Sarah depositó la cartera en el suelo para coger la pala y los guantes de cuero que él le tendía. Al coger el mango de la pala, sus dedos se rozaron. Un cálido estremecimiento subió por el brazo de Sarah, que se reprendió mentalmente por la reacción de su cuerpo. Pero al levantar la vista hacia lord Langston vio que tenía la mirada perdida.

Estaba claro que ni siquiera había notado el contacto. Lo que por supuesto debería haberla complacido. Y lo hacía… hasta cierto punto. Lo único que le quedaba por hacer era reprimir esa parte de sí misma que se sentía confusa e irritada porque a él no le hubiera afectado aquel leve roce de sus dedos, mientras que a ella, por el contrario, la había dejado sin respiración. Estaba claro que ella era fácil de olvidar. Lo cual, por supuesto, era algo que siempre había sabido.
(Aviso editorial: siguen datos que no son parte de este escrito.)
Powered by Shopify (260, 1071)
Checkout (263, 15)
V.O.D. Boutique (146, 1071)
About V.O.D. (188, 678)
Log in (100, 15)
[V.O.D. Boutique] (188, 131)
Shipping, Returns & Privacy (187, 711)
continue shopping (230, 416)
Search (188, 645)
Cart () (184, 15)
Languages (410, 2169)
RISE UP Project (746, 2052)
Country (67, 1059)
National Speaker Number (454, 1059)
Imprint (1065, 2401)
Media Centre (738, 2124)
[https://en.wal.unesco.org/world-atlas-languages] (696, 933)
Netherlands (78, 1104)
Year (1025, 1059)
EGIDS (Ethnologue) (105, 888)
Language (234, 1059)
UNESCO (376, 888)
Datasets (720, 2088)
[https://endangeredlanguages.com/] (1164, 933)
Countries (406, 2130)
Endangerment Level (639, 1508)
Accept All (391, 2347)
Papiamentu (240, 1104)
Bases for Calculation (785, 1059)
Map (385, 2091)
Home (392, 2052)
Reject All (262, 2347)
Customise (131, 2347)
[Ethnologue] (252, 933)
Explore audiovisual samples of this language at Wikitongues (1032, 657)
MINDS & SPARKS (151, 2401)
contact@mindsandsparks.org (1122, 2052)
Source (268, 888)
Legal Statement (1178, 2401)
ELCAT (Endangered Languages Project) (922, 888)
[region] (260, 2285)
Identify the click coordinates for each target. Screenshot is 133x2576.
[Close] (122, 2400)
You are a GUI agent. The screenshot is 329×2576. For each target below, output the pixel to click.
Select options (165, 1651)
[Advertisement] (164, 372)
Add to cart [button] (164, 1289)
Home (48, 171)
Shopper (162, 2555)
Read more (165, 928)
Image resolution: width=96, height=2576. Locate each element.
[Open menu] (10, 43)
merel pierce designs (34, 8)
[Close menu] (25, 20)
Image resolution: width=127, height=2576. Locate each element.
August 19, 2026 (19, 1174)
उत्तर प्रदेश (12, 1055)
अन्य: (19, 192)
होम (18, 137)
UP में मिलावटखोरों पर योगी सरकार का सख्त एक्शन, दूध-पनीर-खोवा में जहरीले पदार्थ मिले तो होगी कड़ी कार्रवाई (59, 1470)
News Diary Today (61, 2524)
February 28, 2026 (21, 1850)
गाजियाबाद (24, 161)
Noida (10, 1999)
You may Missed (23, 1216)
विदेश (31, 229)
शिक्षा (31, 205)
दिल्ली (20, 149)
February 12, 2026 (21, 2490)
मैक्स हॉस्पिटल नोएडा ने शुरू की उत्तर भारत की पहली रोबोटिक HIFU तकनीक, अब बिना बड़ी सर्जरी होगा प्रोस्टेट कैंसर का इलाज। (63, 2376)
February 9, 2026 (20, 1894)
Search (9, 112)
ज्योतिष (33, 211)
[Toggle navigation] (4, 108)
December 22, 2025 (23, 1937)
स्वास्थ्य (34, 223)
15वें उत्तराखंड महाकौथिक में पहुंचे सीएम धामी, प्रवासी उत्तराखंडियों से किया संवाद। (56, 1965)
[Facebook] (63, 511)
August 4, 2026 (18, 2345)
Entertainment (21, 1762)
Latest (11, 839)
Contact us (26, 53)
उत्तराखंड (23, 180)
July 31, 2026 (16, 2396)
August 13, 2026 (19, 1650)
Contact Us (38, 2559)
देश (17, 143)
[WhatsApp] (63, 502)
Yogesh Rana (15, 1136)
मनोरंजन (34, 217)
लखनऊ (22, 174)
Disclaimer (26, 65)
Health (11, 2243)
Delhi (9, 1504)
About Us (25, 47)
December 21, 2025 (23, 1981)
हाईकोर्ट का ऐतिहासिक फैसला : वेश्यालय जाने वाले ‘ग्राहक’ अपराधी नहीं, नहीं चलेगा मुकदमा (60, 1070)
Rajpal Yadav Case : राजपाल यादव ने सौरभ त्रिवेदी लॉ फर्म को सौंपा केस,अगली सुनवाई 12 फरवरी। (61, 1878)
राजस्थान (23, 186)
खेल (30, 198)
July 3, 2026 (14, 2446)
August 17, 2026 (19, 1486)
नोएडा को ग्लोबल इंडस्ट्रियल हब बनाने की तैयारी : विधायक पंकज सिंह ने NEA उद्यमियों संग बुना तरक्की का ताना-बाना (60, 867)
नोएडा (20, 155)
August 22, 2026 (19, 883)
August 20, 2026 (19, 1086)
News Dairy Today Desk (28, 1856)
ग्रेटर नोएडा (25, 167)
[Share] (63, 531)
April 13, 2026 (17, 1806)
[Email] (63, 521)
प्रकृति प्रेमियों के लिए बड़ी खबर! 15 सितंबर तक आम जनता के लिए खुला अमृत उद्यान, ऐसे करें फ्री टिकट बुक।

Pero nunca antes había sentido cómo era ser olvidada tan fácilmente por un hombre.

«Es bueno que sepas ahora lo que se siente, porque en cuanto encuentre el dinero, él te olvidará en un periquete», la advirtió su vocecilla interior sin piedad. «Se casará con cualquier bella dama de su clase.»

Tomando la pala, se obligó a ignorar a la insidiosa voz y se concentró en la tarea manual. Trabajaron codo con codo sin hablar demasiado, los sonidos de las palas al cavar se mezclaban con el gorjeo de los pájaros y el susurro de las hojas. Sarah mantuvo enseguida un ritmo constante mientras tarareaba suavemente para sí misma, una costumbre que tenía cuando trabajaba en el jardín. Danforth encontró cerca una sombra donde tumbarse igual que hacía su adorada Desdémona. Pensar en su mascota le hizo sentir nostalgia por su hogar, aunque entre esos bellos jardines y Danforth, se sentía en ese lugar casi tan a gusto como en su propia casa.

Acababa de rellenar otra zanja de dos metros de la que no había obtenido resultado alguno cuando lord Langston le preguntó:

– ¿Te apetece comer o beber algo?

Sarah apoyó la punta de la pala en la tierra y, limpiándose el sudor de la frente con el revés del guante, se giró hacia él. Y se quedó paralizada. A pesar de que no le cabía duda alguna de que ella tendría el aspecto de alguien que hubiera sido arrastrado por un carruaje durante varios kilómetros, él, por el contrario, estaba perfecto. Total e injustamente perfecto. Tras dos horas de trabajar bajo los ardientes rayos del sol, debería sentirse tal como se sentía ella, acalorado, sucio, sudoroso y despeinado. Pero a pesar de que obviamente estaba sucio, sudoroso y despeinado, de alguna manera lograba resultar masculino y delicioso. Y absolutamente perfecto.

Como desde el principio ella había mantenido la vista en el trabajo en vez de en él y al final su tarea la había absorbido totalmente, no se había dado cuenta de que él se había quitado el chaleco y la corbata. Pero ahora sí que era muy consciente de ello.

Matthew se había quitado el pañuelo de la cara y lo tenía enrollado en una mano. Se había arremangado la camisa hasta los codos dejando al descubierto unos musculosos antebrazos bronceados por el sol. La camisa blanca -que ya no era blanca- estaba abierta en la garganta, y ella le echó un buen vistazo a la sombra de vello oscuro que asomaba por la V abierta. La prenda estaba suelta y arrugada por el ejercicio, y se amoldaba a su cuerpo de tal manera que Sarah no pudo evitar soltar un suspiro de aprobación.